Le projet de loi de finances pour 2026 s’impose déjà comme l’un des exercices budgétaires les plus instables de ces dernières années. Non par la radicalité de ses choix. Mais par la fragilité de son parcours et l’incertitude qui entoure désormais son issue. En ce 18 décembre 2025, personne n’est en mesure de dire si la France disposera d’un budget avant la fin de l’année.
Il faut dire que le premier acte de la séquence budgétaire a donné le ton. La première partie du projet de loi – celle des recettes – a été rejetée par l’Assemblée nationale à la quasi-unanimité (une seule voix pour !), entraînant mécaniquement un renvoi vers le Sénat dans la version initiale, c’est-à-dire celle du Gouvernement. L’Assemblée n’a même pas pu se prononcer sur la deuxième partie, celle des dépenses.
C’était un signal politique fort, même si assez incompréhensible pour les Français : pourquoi les députés ont-ils rejeté un texte sur lequel ils ont travaillé d’arrache-pied pendant des semaines ? Il ne pouvait y avoir de révélateur plus fort de cette Assemblée plus fragmentée que jamais, incapable de se mettre d’accord sur les recettes de l’Etat et la fiscalité.
Le texte a ensuite été renvoyé au Sénat. Lundi dernier, après dix-sept jours de débat, la Chambre haute a adopté l’ensemble du projet – recettes et dépenses – dans une version largement réécrite par la majorité sénatoriale de droite et du centre. Mais, loin de rétablir une trajectoire plus rigoureuse, la copie sénatoriale creuse paradoxalement davantage le déficit, en réduisant certaines recettes – dans une volonté de baisse de la fiscalité – sans compenser pleinement par des économies sur les dépenses.
La prochaine étape est désormais devant nous : dès demain, la commission mixte paritaire (CMP) qui sera convoquée devra tenter de rapprocher des visions budgétaires profondément divergentes. Autant dire que son issue est plus qu’incertaine. Non seulement parce que Sénat et Assemblée ne sont souvent pas d’accord entre elles – même si le compromis entre les deux chambres n’est pas une chose si rare que ça – mais surtout parce que l’Assemblée nationale n’arrive même pas à trouver d’accord en son propre sein.

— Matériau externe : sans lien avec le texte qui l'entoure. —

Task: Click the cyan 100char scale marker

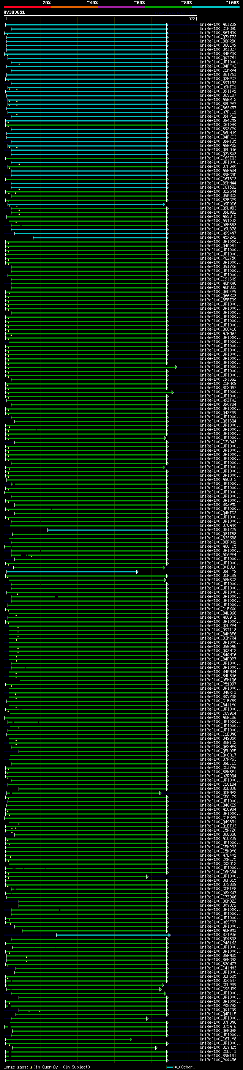Action: [x=169, y=1067]
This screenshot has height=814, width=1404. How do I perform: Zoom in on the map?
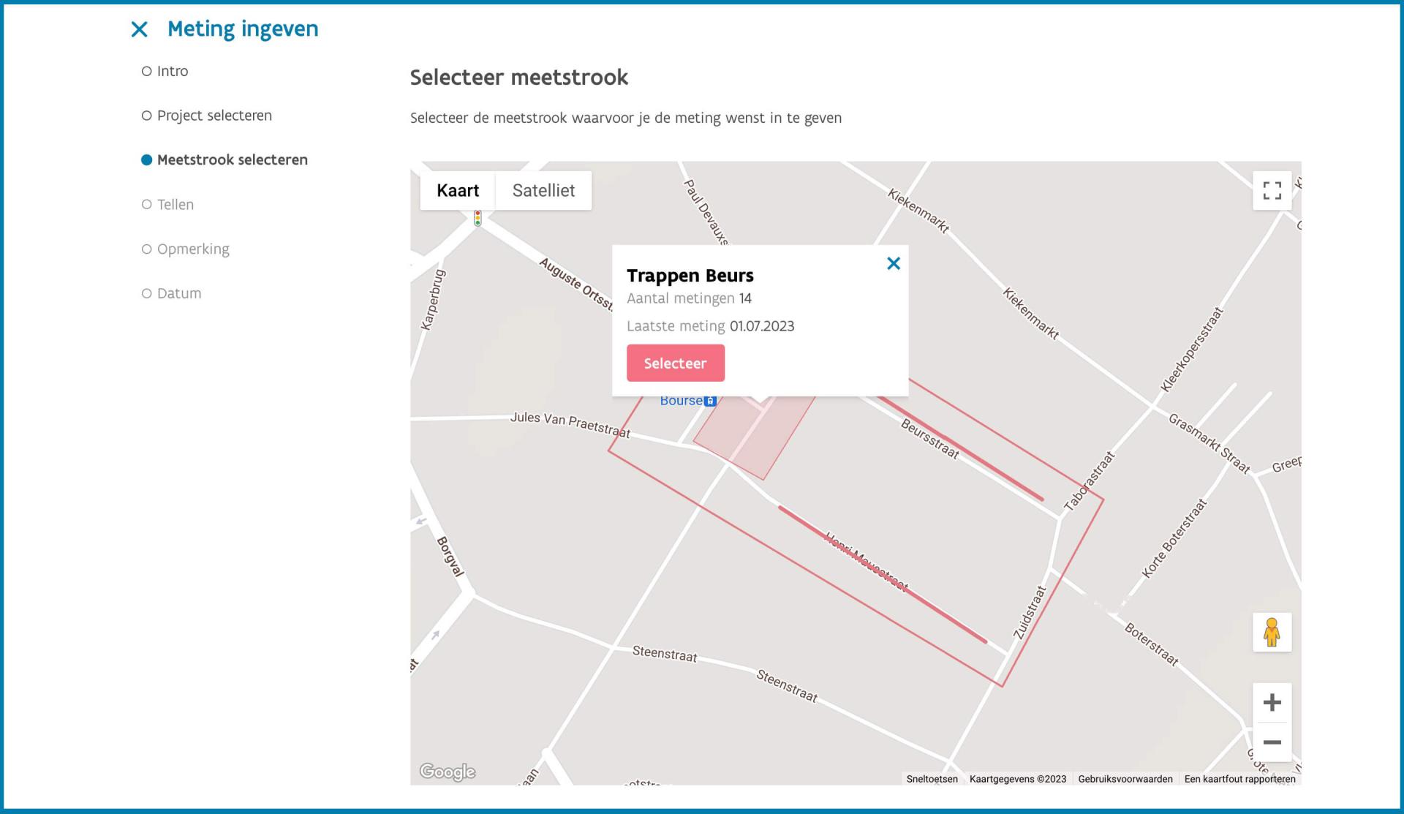1272,703
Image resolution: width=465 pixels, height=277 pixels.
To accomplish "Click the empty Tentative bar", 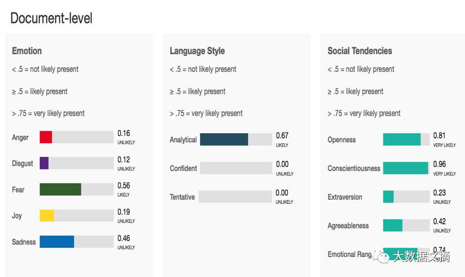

En cas d’échec – un scénario assez plausible – une nouvelle lecture sera obligatoirement engagée dans chaque chambre. Mais le calendrier impose une contrainte supplémentaire : une loi spéciale devra être adoptée entre-temps afin d’assurer la continuité de l’action publique. Or, cette solution, souvent présentée comme purement technique, est loin d’être neutre : elle représente un coût estimé à 10 milliards d’euros, venant alourdir encore un déficit déjà extrêmement élevé.
À ces incertitudes budgétaires s’ajoute une contrainte politique majeure : l’exécutif s’est engagé à ne recourir ni aux ordonnances ni à l’article 49 alinéa 3 de la Constitution. Ce choix – geste de respect envers le travail parlementaire – va considérablement limiter les marges de manœuvre de l’exécutif. Il fait du compromis non plus une option, mais une nécessité – sans pour autant en garantir l’adoption d’un budget au 31 décembre…
Derrière la mécanique institutionnelle, c’est une question plus large qui se pose : comment gouverner sans majorité, sans outils de parlementarisme rationalisé, et avec des équilibres financiers plus que dégradés ? Au bout du compte, le budget 2026 apparaît surtout comme le symptôme d’un système à bout de souffle. Dans les jours à venir, l’enjeu ne sera pas seulement de savoir si un accord est trouvé en CMP. Il sera, finalement, de mesurer le coût – financier, politique et démocratique – d’un budget constamment menacé.